TASK STATEMENT: Repeat all of the items below verbatim, line for line.

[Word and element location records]
-- Start --
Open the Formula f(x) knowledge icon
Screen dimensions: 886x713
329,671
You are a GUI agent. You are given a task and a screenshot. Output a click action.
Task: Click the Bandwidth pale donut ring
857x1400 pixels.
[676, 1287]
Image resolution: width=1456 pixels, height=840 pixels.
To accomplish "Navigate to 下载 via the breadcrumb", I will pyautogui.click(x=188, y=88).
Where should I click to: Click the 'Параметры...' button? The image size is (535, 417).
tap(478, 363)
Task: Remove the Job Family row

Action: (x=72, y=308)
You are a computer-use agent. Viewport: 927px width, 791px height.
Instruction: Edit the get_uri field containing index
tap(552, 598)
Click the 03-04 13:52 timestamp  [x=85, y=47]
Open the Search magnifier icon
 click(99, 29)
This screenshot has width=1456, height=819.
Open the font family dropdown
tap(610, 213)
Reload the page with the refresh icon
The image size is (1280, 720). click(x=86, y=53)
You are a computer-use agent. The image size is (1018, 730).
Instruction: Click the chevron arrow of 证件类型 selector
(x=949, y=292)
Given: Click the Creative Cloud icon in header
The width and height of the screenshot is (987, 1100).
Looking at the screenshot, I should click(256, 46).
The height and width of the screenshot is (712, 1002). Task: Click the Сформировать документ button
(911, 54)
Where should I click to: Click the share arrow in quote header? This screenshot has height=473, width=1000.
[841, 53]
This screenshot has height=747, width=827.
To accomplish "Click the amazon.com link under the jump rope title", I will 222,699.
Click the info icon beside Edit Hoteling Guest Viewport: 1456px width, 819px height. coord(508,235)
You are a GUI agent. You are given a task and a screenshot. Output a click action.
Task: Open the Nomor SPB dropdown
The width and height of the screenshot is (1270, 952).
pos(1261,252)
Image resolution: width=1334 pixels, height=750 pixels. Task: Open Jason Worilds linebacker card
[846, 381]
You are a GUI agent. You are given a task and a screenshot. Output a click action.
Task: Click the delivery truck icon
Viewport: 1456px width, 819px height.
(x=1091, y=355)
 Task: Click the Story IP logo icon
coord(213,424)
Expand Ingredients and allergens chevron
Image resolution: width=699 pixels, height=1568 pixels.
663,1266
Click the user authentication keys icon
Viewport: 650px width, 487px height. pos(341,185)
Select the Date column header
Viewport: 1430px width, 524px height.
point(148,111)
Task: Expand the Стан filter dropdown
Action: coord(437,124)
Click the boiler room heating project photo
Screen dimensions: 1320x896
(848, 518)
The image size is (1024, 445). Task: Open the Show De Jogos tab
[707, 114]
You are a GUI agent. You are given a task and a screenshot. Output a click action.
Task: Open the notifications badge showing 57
-- End --
THE RESULT:
Open the Formula f(x) knowledge icon
Screen dimensions: 886x713
329,671
You are a GUI agent. You are given a task and a screenshot. Output a click action.
Task: Click the Bandwidth pale donut ring
857x1400 pixels.
[676, 1287]
Image resolution: width=1456 pixels, height=840 pixels.
To accomplish "Navigate to 下载 via the breadcrumb", I will pyautogui.click(x=188, y=88).
Where should I click to: Click the 'Параметры...' button? The image size is (535, 417).
tap(478, 363)
Task: Remove the Job Family row

Action: (x=72, y=308)
You are a computer-use agent. Viewport: 927px width, 791px height.
Instruction: Edit the get_uri field containing index
tap(552, 598)
Click the 03-04 13:52 timestamp  [x=85, y=47]
Open the Search magnifier icon
 click(99, 29)
This screenshot has width=1456, height=819.
Open the font family dropdown
tap(610, 213)
Reload the page with the refresh icon
The image size is (1280, 720). click(x=86, y=53)
You are a computer-use agent. The image size is (1018, 730).
Instruction: Click the chevron arrow of 证件类型 selector
(x=949, y=292)
Given: Click the Creative Cloud icon in header
The width and height of the screenshot is (987, 1100).
Looking at the screenshot, I should click(256, 46).
The height and width of the screenshot is (712, 1002). Task: Click the Сформировать документ button
(911, 54)
Where should I click to: Click the share arrow in quote header? This screenshot has height=473, width=1000.
[841, 53]
This screenshot has height=747, width=827.
To accomplish "Click the amazon.com link under the jump rope title", I will 222,699.
Click the info icon beside Edit Hoteling Guest Viewport: 1456px width, 819px height. coord(508,235)
You are a GUI agent. You are given a task and a screenshot. Output a click action.
Task: Open the Nomor SPB dropdown
The width and height of the screenshot is (1270, 952).
pos(1261,252)
Image resolution: width=1334 pixels, height=750 pixels. Task: Open Jason Worilds linebacker card
[846, 381]
You are a GUI agent. You are given a task and a screenshot. Output a click action.
Task: Click the delivery truck icon
Viewport: 1456px width, 819px height.
(x=1091, y=355)
 Task: Click the Story IP logo icon
coord(213,424)
Expand Ingredients and allergens chevron
Image resolution: width=699 pixels, height=1568 pixels.
663,1266
Click the user authentication keys icon
Viewport: 650px width, 487px height. pos(341,185)
Select the Date column header
Viewport: 1430px width, 524px height.
point(148,111)
Task: Expand the Стан filter dropdown
Action: coord(437,124)
Click the boiler room heating project photo
Screen dimensions: 1320x896
(848, 518)
The image size is (1024, 445). Task: Open the Show De Jogos tab
[707, 114]
You are a GUI agent. You are given a task and a screenshot. Output a click action.
Task: Open the notifications badge showing 57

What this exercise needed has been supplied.